I. Overview
The objective of this lab is for you to discover
some of the major features of vertebrate striated muscle (voluntary muscles).
We will use the frog gastrocnemius as a typical striated muscle, because
it is easy to get. The other major muscle types, cardiac muscle (from
the heart) and smooth muscle (from the gut and other involuntary organs),
have somewhat different properties from striated muscle. There is
also considerable variety in the properties of different striated muscles;
some are faster but fatigue more easily. We can get other muscles
for independent projects if you are interested in comparing their properties
to the gastrocnemius.
To make the muscle contract, you will stimulate
it electronically, triggering nerves in the muscle. Action potentials
in these nerves tell the muscle to contract. A weak stimulus will
only trigger a few nerves around the electrodes, a strong stimulus will
trigger a greater number of nerves. Increasing the frequency of stimuli
increases the frequency of action potentials in each nerve that is firing.

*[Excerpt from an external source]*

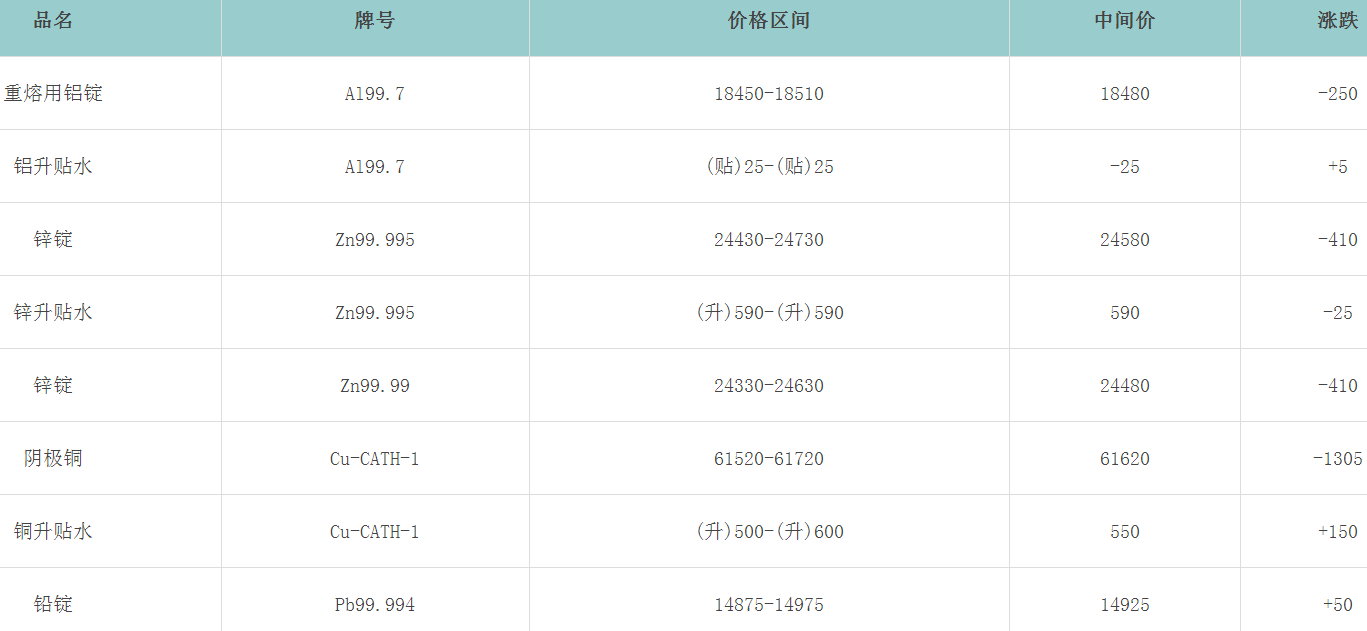Click price range 18450-18510
1367x631 pixels.
[x=769, y=94]

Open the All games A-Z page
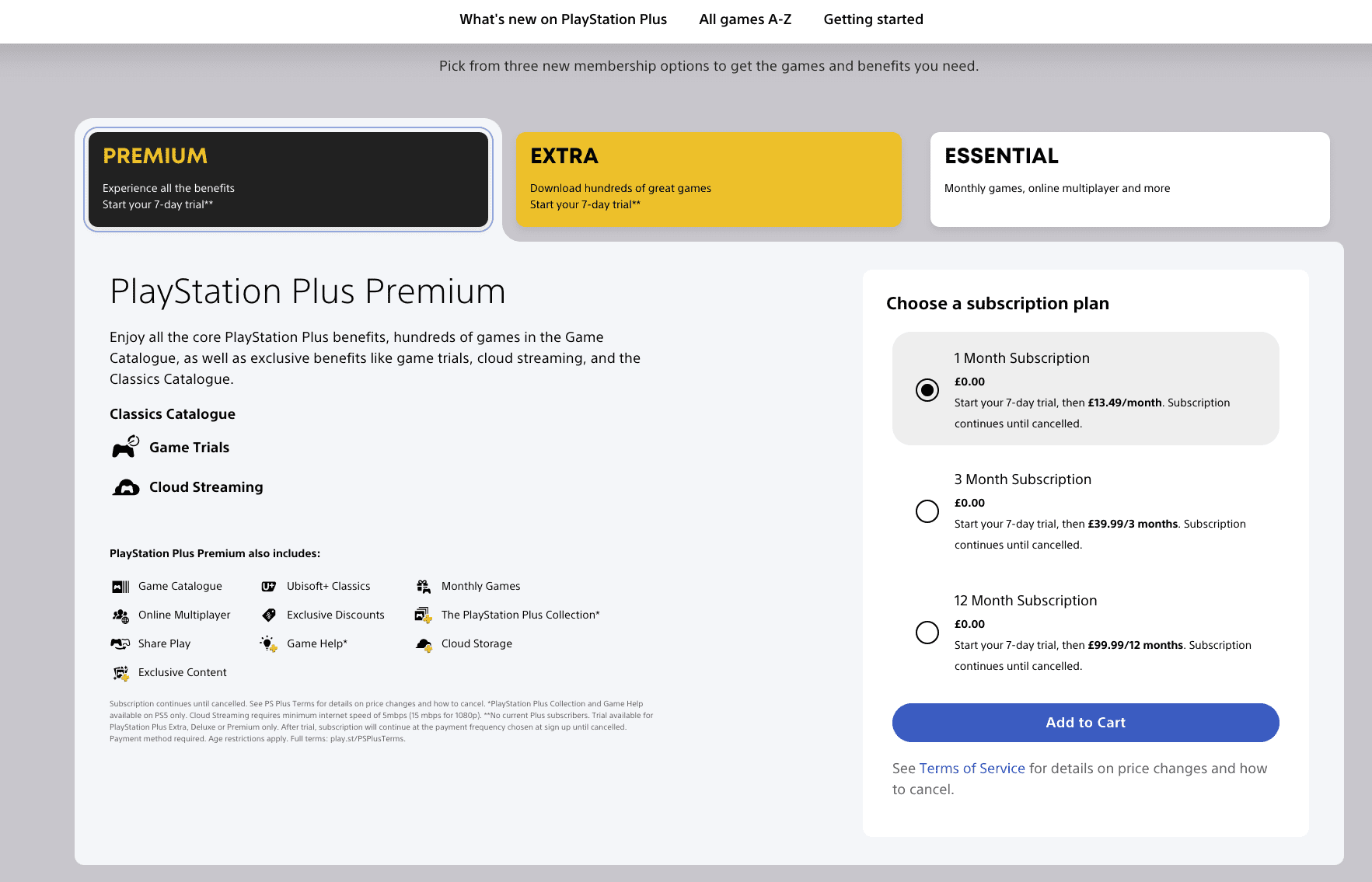(x=744, y=19)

Your goal in this exercise is to experimentally
determine four features of muscle contraction. You will be able
to control the stimulus (thus the nerve firing pattern). Thus, you
can measure the force or velocity (contracting and relaxing) in response
to different types of stimulation. You can also measure the duration
of the twitch (time before onset, time of contraction, time of relaxation).
You can also investigate how factors such as fatigue affect the force or
velocity of contraction, or how load affects the velocity. You should
control different factors one at a time, and record the response of the
muscle. Your assignment will be to list three of your findings
and present the data to back them up (along with a brief description
of how you got the data if it is not obvious). I will base your grade
on the three best supported findings of your four.
Your grade will depend on how well your data
supports your conclusions, and how well you present the data. I'm
not talking neatness here; I'm talking about choosing an appropriate
format to display the data. Two of the more important factors to
consider when collecting data are: 1) how much data to take, and
2) how broad a range to test. If there is a lot of variability, then
you need to take a lot of data before claiming to detect a trend.
If there is little variability, and the results are very predictable and
repeatable, you don't need as much data. Also, you may see a trend
over the range of data you look at, but that doesn't necessarily mean it
continues beyond the range you consider. I am looking for you to
demonstrate a critical eye; can you analyze your data and see any
gaps in its support for your conclusions?
II. Instrumentation
You will use a DC amplifier connected to either
a force transducer or a movement transducer. For the force transducer
use single-ended mode on the amplifier. For the movement transducer
use differential mode.
In this exercise, you can use two separate computer programs
from the folder "physio lab". The "muscle" program
records a single twitch on a fine time scale. The "muscle multiple"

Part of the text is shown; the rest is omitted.